[Start of Attachment]
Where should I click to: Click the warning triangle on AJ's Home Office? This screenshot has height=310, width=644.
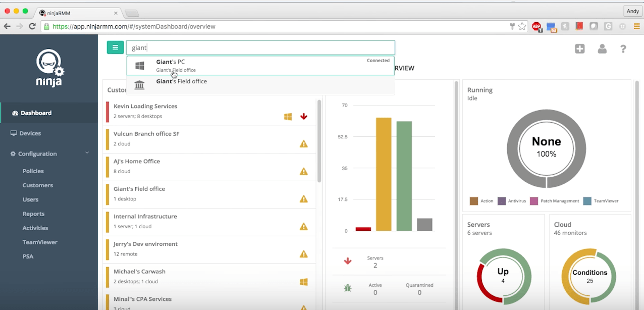(303, 171)
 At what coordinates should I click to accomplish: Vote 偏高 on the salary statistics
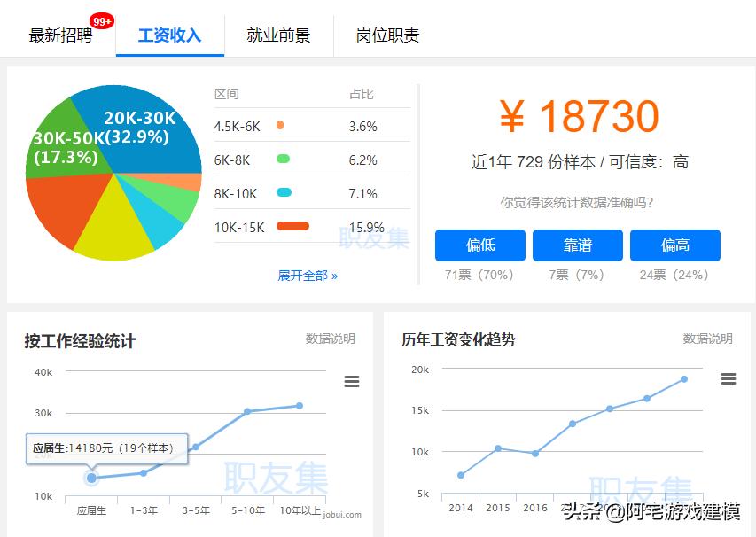(x=675, y=245)

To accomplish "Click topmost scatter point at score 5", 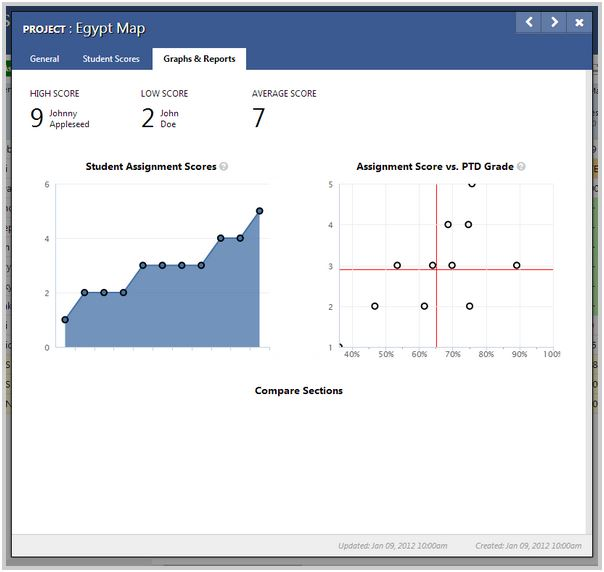I will click(472, 184).
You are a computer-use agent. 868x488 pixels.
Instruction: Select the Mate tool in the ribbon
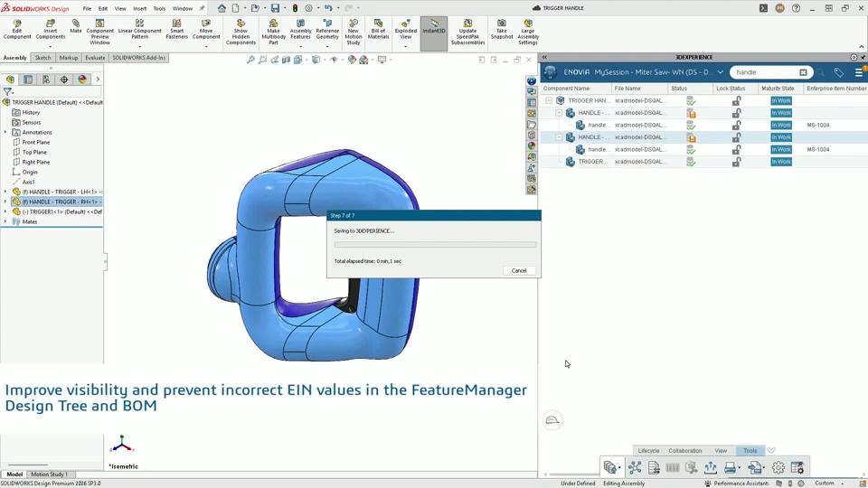(76, 26)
[End of Attachment]
Word for word, set down the lines from the line with "You are a computer-use agent. 868x488 pixels." through the last line of the entries, and nothing else; the pictures stay out.

▶ [EXERCISE RESULT]:
You are a computer-use agent. 868x488 pixels.
Instruction: Select the Mate tool in the ribbon
(76, 26)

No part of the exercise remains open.